Reading text »

Differences in c-kit expression between benign and malignant melanocytic neoplasms were similar to those described in human tumors. C-kit expression was diffuse and strong in all dermal melanocytomas, but in malignant melanocytic tumors, c-kit expression was most common in basilar melanocytes (44% of tumors), less common in junctional melanocytes (27%), and least common in submucosal masses (9.8%). Junctional melanocyte c-kit expression was always accompanied by basilar melanocyte immunoreactivity, but the reverse was not true. Thus, canine melanomas may have a downregulation or loss of c-kit expression with increasing invasiveness, as in human melanomas. The complete lack of c-kit expression in melanocytes of the variably pigmented nonneoplastic gingival mucosal samples could indicate that c-kit expression is upregulated during melanocyte proliferation. Whether the mucosal melanocytes, especially those in the overlying basal layer, that expressed c-kit were neoplastic is not clear. However, melanocytes at the periphery of histologic sections rarely expressed c-kit, suggesting a possible location effect on those melanocytes in the epithelium overlying a melanoma. Survival was significantly prolonged by the presence of c-kit expression in canine melanomas. Thus, KIT status of canine melanomas could have prognostic value.

The differential expression of KIT between benign dermal and malignant mucosal canine melanocytic neoplasms could be the result of site-specific differences. Epidermal keratinocytes have membrane-type kit ligands, which are essential for the upregulation of c-kit expression in the epidermis and epidermal melanocytes. ² In normal human skin, basilar melanocytes in the epidermis and hair follicle epithelium have strong c-kit expression. ⁹ In contrast, dermal melanocytes have much lower c-kit immunoreactivity than do dermoepidermal junction or epidermal melanocytes. ² Therefore, c-kit loss in dermal melanocytes and dermal nevi might result from the dermal milieu downregulating c-kit expression or because dermal melanocytes have a different growth regulatory system. ⁹ Additionally, dermal melanocytes may be independent of KIT ligands for survival and proliferation. ²

Differential c-kit expression is also seen in human cutaneous acral lentiginous melanoma, in which basilar epidermal melanoma cells have strong immunoreactivity; yet, melanoma cells in the superficial epidermis or those growing vertically in the dermis do not express c-kit. ⁹ The c-kit-positive cells could represent an early stage of tumor progression. ⁹ We postulate a similar theory for the location-specific differential expression of c-kit in our canine melanocytic neoplasms.

What is expected » Copy the stretch of the c-kit text from "Differential c-kit expression" through "canine melanocytic neoplasms.", swapping "strong immunoreactivity" for "intense immunoreactivity".

Supplied records »
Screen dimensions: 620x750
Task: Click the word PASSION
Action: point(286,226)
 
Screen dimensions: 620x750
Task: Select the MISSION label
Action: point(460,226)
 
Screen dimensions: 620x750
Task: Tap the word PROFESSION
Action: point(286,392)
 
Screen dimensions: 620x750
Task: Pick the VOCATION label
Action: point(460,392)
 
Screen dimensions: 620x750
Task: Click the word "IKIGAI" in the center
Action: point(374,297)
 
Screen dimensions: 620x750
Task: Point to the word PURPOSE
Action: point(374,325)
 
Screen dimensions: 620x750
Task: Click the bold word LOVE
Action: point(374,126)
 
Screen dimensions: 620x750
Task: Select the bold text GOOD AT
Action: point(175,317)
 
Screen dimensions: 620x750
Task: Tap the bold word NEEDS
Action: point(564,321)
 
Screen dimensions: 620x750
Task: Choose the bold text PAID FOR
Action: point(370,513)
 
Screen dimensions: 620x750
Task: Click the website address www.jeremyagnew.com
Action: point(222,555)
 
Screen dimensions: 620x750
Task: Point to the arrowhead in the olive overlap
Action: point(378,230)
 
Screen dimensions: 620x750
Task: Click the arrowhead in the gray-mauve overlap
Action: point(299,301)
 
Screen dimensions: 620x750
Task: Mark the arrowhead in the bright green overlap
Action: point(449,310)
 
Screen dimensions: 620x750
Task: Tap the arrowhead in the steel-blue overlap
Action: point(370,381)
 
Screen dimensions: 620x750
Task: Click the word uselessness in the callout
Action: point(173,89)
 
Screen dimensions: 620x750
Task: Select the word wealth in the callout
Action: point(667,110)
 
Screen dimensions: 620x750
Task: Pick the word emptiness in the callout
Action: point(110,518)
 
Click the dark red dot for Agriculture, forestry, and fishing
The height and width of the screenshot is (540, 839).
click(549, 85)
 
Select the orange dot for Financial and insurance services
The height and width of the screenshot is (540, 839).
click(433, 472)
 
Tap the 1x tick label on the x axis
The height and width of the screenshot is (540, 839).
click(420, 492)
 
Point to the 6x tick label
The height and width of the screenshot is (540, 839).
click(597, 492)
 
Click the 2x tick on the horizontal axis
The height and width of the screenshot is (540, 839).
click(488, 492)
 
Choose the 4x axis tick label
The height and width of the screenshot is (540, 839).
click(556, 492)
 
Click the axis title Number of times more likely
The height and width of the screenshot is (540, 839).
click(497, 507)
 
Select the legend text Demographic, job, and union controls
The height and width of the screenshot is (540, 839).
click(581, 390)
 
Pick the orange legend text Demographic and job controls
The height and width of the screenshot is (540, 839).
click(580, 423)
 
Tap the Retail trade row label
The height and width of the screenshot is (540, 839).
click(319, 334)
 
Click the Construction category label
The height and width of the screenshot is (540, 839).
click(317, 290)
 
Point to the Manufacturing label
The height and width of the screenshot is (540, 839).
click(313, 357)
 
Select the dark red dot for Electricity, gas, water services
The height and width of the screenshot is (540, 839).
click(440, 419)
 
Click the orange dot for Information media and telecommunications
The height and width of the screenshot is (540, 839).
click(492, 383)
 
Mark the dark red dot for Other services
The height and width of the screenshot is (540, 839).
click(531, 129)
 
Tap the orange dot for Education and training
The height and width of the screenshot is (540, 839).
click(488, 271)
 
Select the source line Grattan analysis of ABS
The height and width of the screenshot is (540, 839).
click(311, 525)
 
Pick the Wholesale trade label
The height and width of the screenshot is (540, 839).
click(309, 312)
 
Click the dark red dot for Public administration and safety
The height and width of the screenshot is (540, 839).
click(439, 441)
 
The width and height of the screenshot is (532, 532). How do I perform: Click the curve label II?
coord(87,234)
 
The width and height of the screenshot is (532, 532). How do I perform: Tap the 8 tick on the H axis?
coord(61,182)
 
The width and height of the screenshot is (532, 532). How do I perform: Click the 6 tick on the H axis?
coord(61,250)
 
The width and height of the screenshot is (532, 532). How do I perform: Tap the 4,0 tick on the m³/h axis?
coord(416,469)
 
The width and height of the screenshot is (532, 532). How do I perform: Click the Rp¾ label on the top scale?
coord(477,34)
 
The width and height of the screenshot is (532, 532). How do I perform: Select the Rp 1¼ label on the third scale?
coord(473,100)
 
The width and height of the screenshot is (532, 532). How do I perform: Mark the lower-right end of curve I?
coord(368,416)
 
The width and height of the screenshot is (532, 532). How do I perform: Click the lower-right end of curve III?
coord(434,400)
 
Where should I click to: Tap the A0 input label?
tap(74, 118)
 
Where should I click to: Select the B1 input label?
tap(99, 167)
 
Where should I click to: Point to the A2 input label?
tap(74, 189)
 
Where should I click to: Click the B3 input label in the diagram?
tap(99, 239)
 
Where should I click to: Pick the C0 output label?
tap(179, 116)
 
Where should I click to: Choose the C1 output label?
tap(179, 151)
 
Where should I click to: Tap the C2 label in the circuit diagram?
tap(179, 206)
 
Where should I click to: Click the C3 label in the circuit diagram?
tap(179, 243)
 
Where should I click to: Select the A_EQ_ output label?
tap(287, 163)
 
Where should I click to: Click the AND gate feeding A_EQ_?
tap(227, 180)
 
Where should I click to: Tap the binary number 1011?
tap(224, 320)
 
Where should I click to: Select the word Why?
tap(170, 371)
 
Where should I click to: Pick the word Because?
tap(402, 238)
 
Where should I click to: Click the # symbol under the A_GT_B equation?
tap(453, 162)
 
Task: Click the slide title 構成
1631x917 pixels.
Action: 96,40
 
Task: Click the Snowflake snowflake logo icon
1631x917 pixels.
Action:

Task solution »
Differential c-kit expression is also seen in human cutaneous acral lentiginous melanoma, in which basilar epidermal melanoma cells have intense immunoreactivity; yet, melanoma cells in the superficial epidermis or those growing vertically in the dermis do not express c-kit. ⁹ The c-kit-positive cells could represent an early stage of tumor progression. ⁹ We postulate a similar theory for the location-specific differential expression of c-kit in our canine melanocytic neoplasms.